(Stored data begins)

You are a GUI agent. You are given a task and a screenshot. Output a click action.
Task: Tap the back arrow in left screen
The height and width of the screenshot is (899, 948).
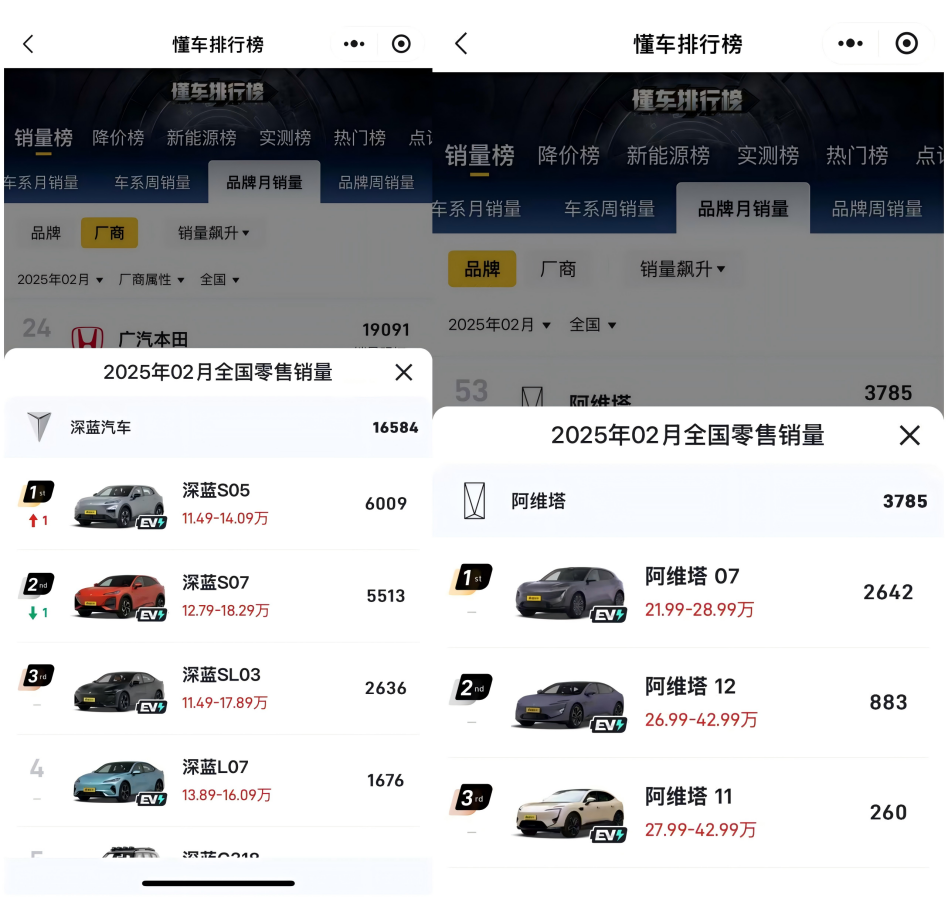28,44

(Stored data ends)
(Stored data begins)

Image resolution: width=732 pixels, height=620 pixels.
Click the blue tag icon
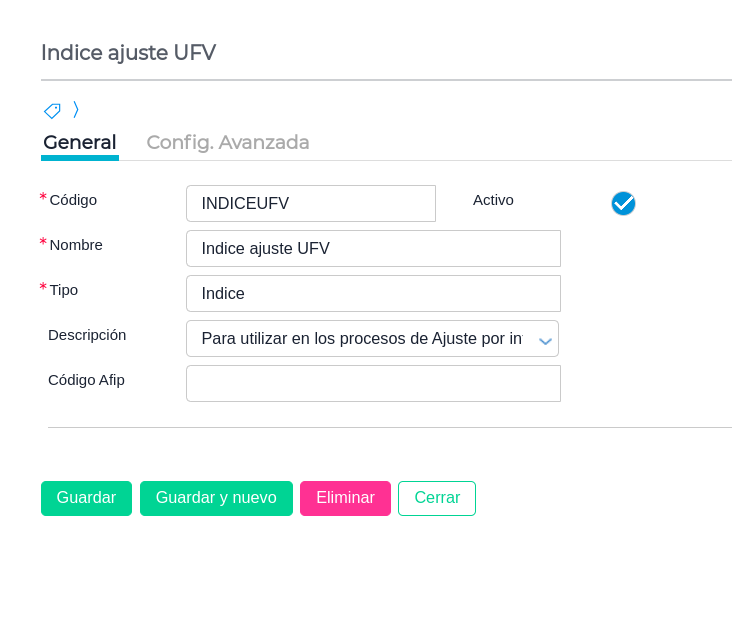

(Stored data ends)

Assignment |
Where the data above reaches the line holding "Image resolution: width=732", begin printing, and stop after the line holding "Click the blue tag icon". Each line must be reproduced exactly, with nothing else added.

Answer area |
Image resolution: width=732 pixels, height=620 pixels.
Click the blue tag icon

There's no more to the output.